- [Problem to solve]:
Starting with the first line of the data below, copy each line up to and including the one containing "Viewport: 1288px width, 935px height.". Pictures stay out.

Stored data

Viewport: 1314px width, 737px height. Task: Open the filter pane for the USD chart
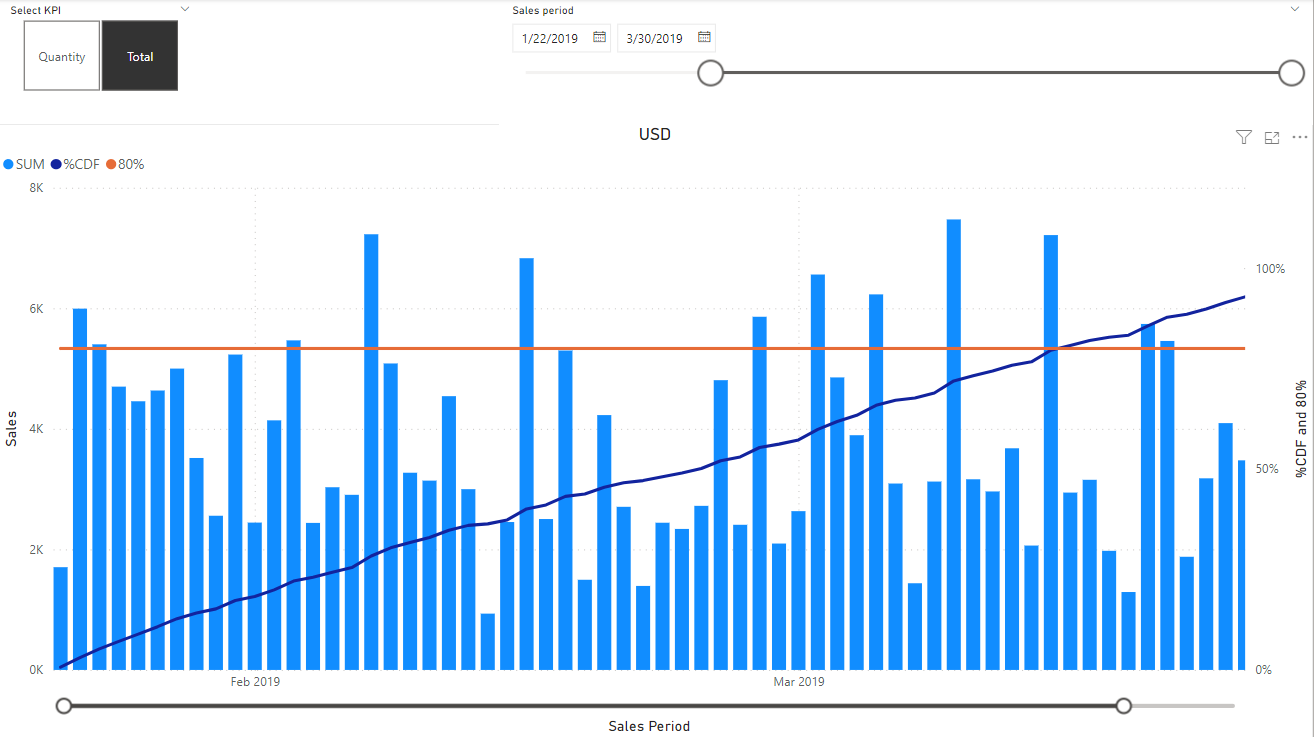[1243, 137]
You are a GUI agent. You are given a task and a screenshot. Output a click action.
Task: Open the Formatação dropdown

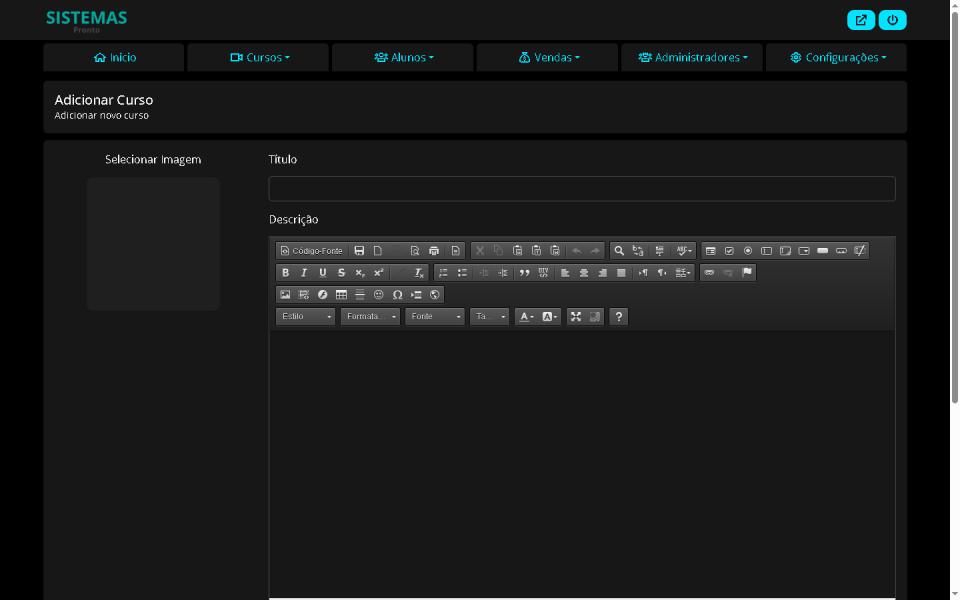370,317
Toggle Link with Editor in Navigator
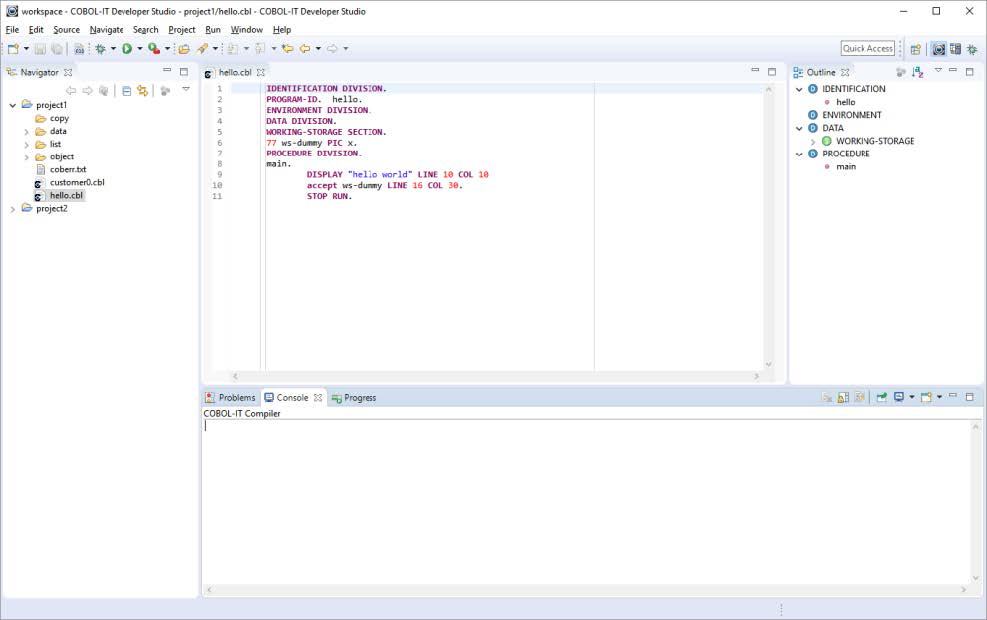The height and width of the screenshot is (620, 987). pyautogui.click(x=142, y=91)
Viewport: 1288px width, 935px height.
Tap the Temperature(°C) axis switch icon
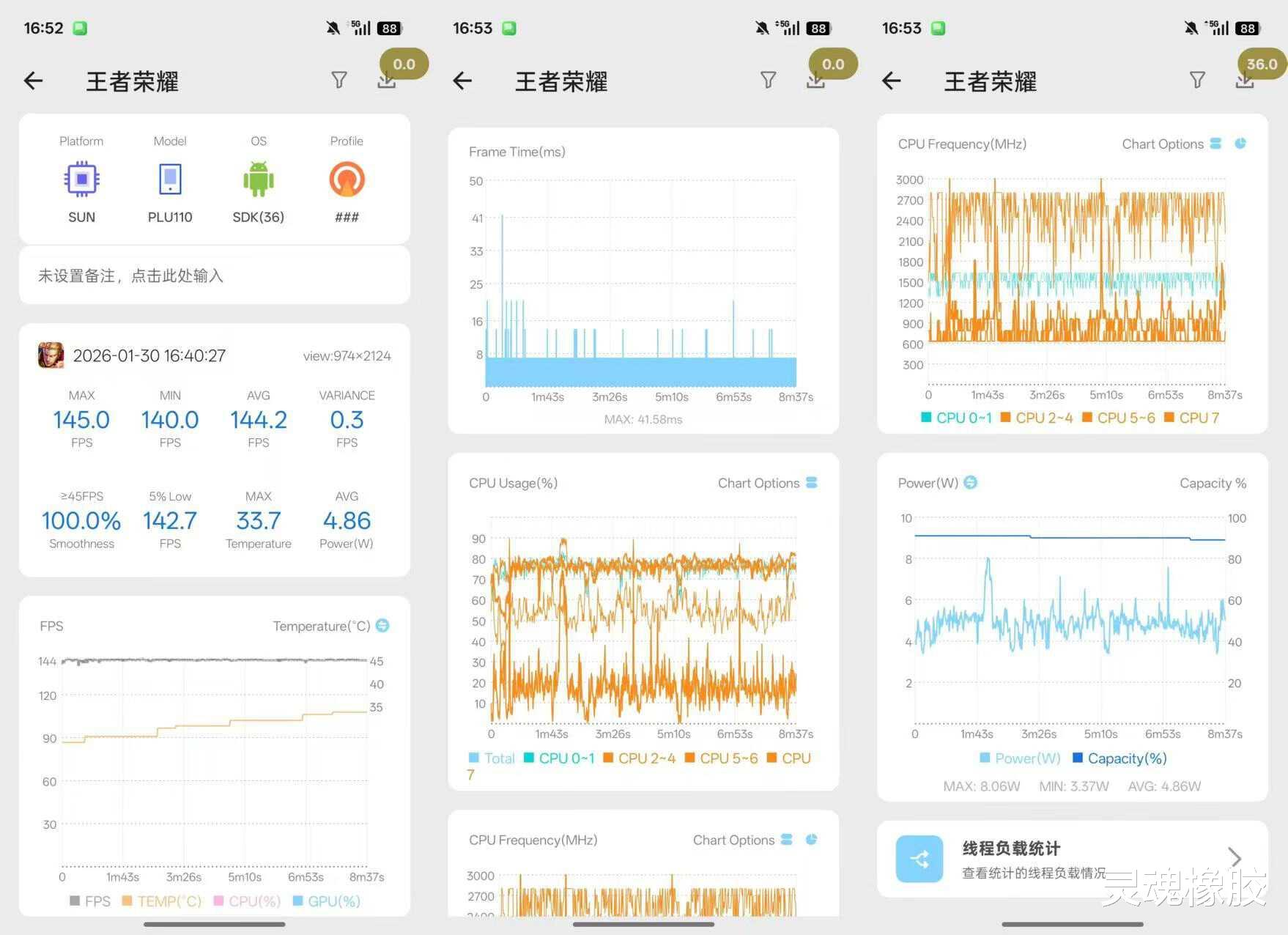pyautogui.click(x=382, y=626)
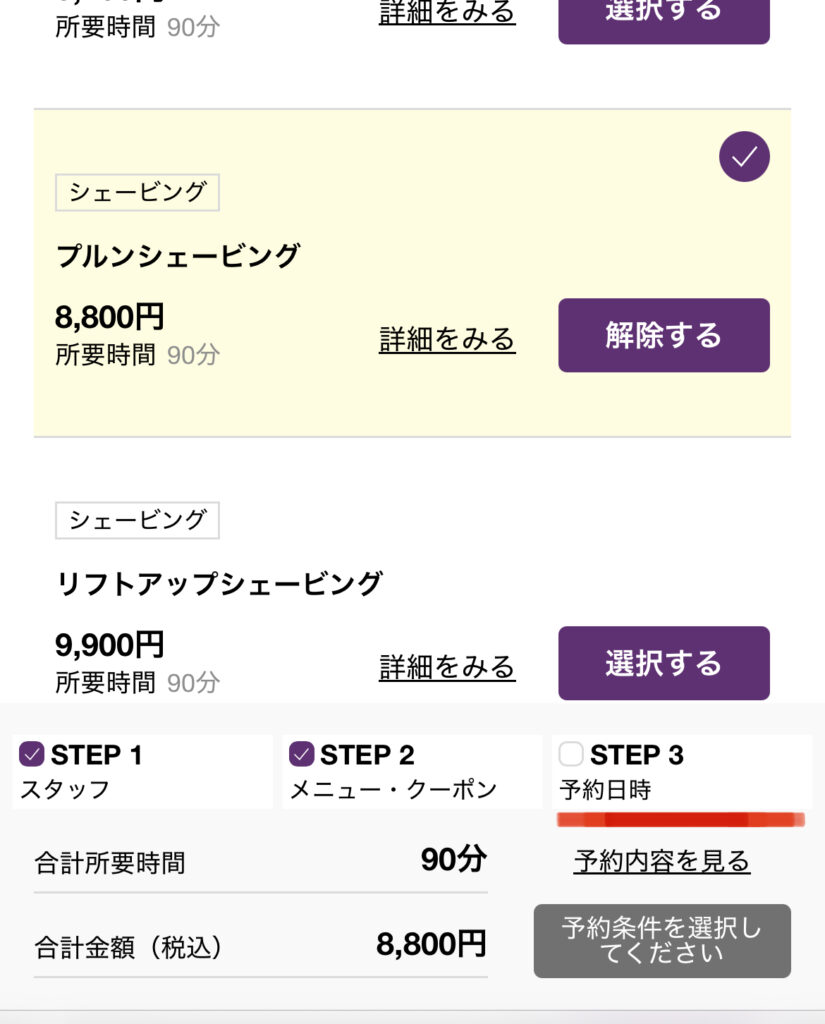Click the シェービング tag above プルンシェービング

tap(137, 192)
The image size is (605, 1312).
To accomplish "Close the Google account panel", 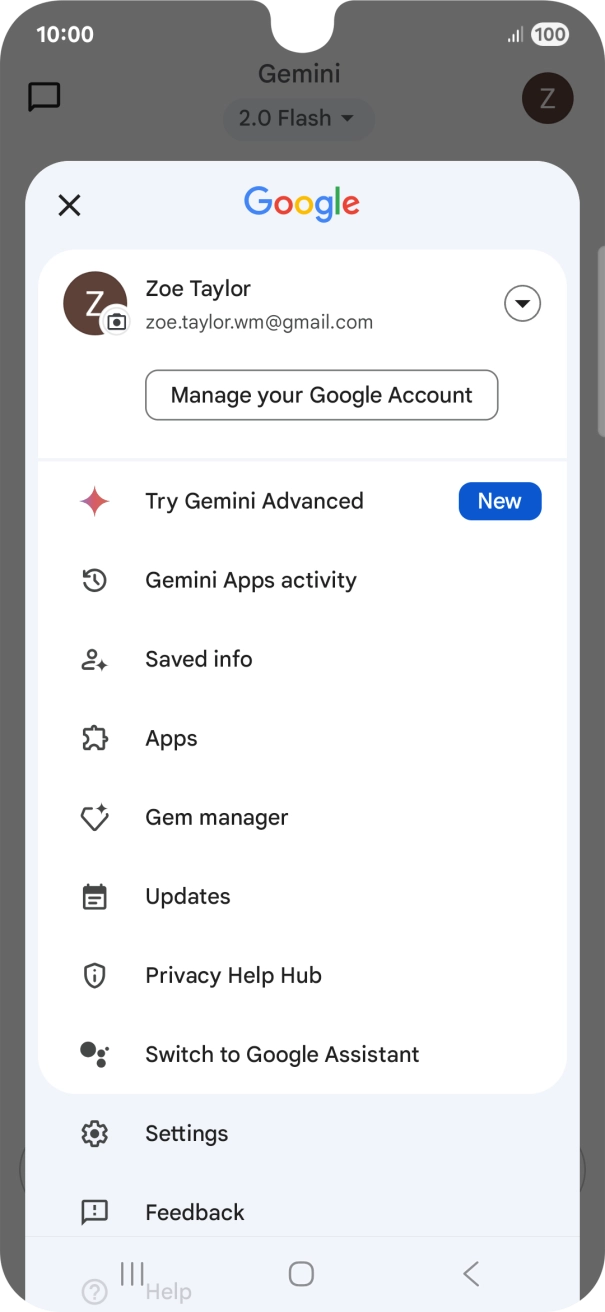I will coord(69,205).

- [Output for this task]:
Viewport: 1314px width, 737px height. Task: Open the filter pane for the USD chart
[1243, 137]
You are a GUI agent. You are given a task and a screenshot. Output a click action.
Task: Open the Formatação dropdown

370,317
Toggle Link with Editor in Navigator
The height and width of the screenshot is (620, 987). pyautogui.click(x=142, y=91)
Viewport: 1288px width, 935px height.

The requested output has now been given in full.